● **Исходный текст**:
◆ ◆ ◆ ◆ ◆

Немного позднее Горький, хотя и оставаясь в пределах партийной организации (потому что группа «Вперед», к которой я тоже имел несчастье принадлежать, была частью нашей партии и никогда из нее не была исключена), развернул в своей художественной деятельности богостроительские идеи, которые были очень серьезно осуждены партией, в частности в целом ряде блестящих и резких писем, которые отправлены были Горькому Лениным.7
Это тоже дало повод для иных «ученых» толковать Горького как мелкобуржуазного писателя, не получившего достаточной пролетарской закалки, и дало им повод удивляться, как к этому относилась партия, а Ленин якобы проморгал, — хотя всякому известно, что Ленин не проморгал, а весьма зорко это уклонение от правильной линии отметил и все выводы сделал.
В такой решительный момент, как Октябрьская революция, Горький оказался не в одном лагере с революционерами, с авторами, героями, деятелями ее, а высказывал глубоко несвоевременные мысли,8 находясь в лагере скорее мелкобуржуазном, «новожизненском» лагере, — в лагере людей, которые были революционерами на словах, а на деле совсем далеко ушли от революции и позднее оказались во вредительском и интервенционистском лагере.
Если все это перечислить, да еще прибавить ко всему этому, что после отъезда за границу Горький развернул некоторое учение о крестьянстве, совсем несвойственное нашей партии, в результате чего В. В. Воровский и Радек (я говорил выше, как сурово он оценивал ошибку Горького) писали в наших руководящих органах резкие отповеди Горькому, то как будто получается довольно внушительный ряд заблуждений.
Несмотря на эти заблуждения Горького, Ленин неуклонно и всегда считал его пролетарским писателем.
В значительной степени это объясняется, конечно, в каждом данном случае историческими условиями. Ленин считал, что Горький во всех этих случаях, даже в худших из них, не оказывается за пределами пролетарской культуры, что критика по отношению к нему являлась самокритикой, в результате которой выправлялась общая линия. Эта глубокая уверенность Ленина, что Горький может делать ошибки, оступиться, но не уйти, питалась каждый раз историческим анализом положения, — и каждый раз Ленин оказывался прав. Горький, сделав ложный шаг, прислушивался к тому, что говорит партия, проверял себя и исправлял свои ошибки. Это и является общим «положением для правильного представления о пролетарском писателе.

◆ ◆ ◆ ◆ ◆

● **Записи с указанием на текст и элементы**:
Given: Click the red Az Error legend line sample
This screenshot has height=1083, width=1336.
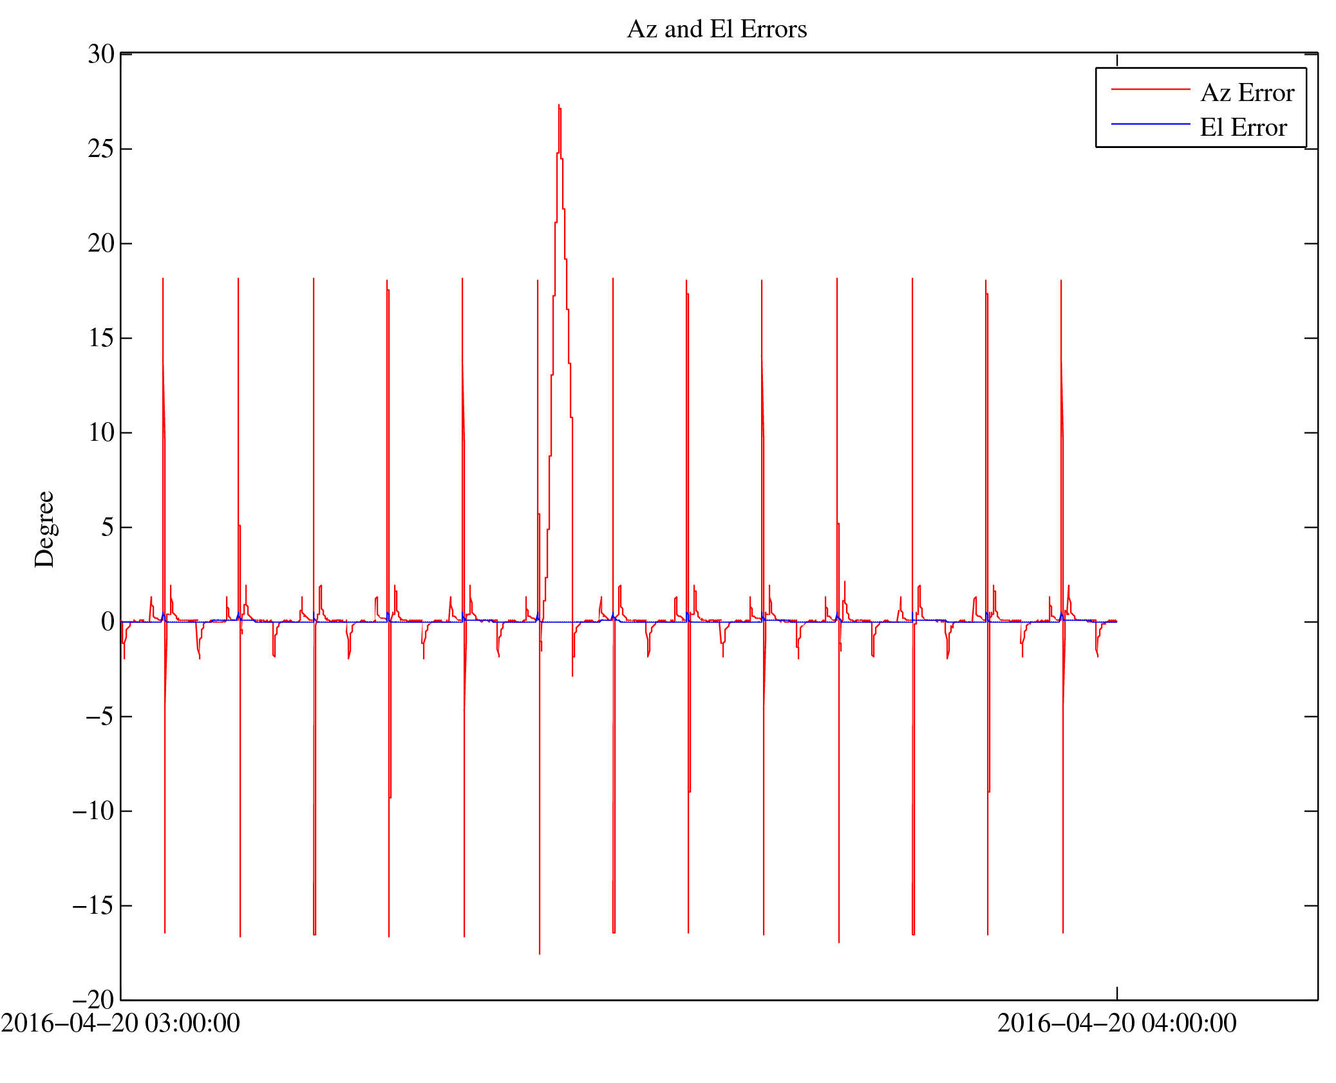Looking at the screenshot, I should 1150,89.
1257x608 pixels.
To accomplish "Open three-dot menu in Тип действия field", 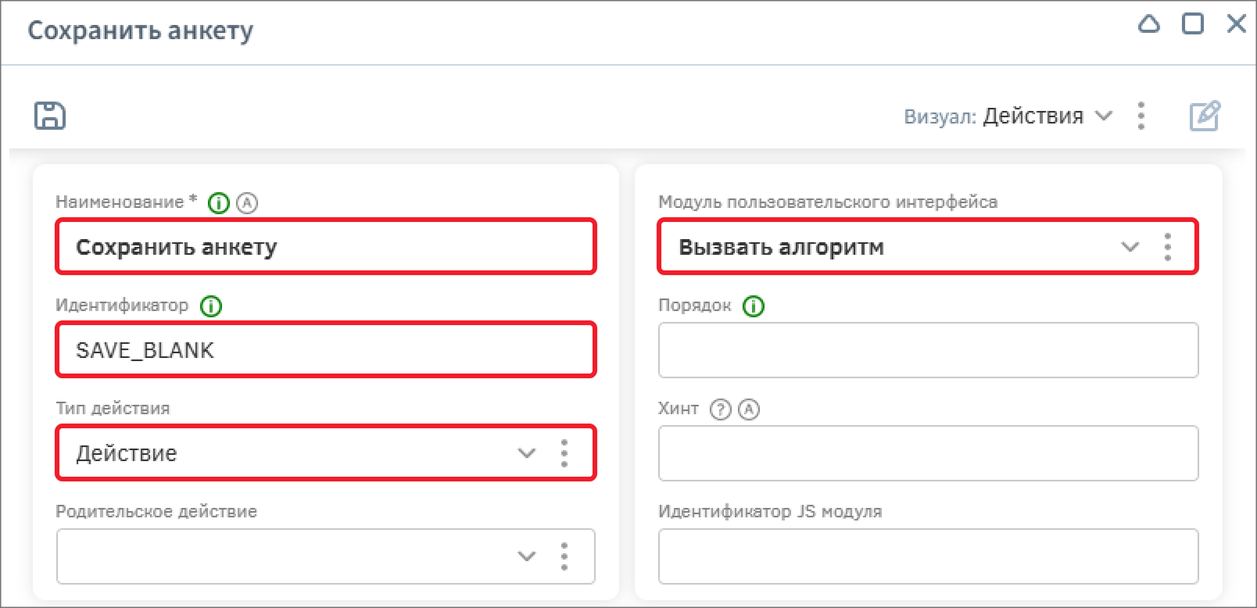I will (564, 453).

◆ ◆ ◆ ◆ ◆

● **Цель задания**:
Назовите всех людей, упомянутых по имени или фамилии в тексте о заблуждениях Горького.

● **Решение ниже**:
Горький, Ленин, В. В. Воровский, Радек.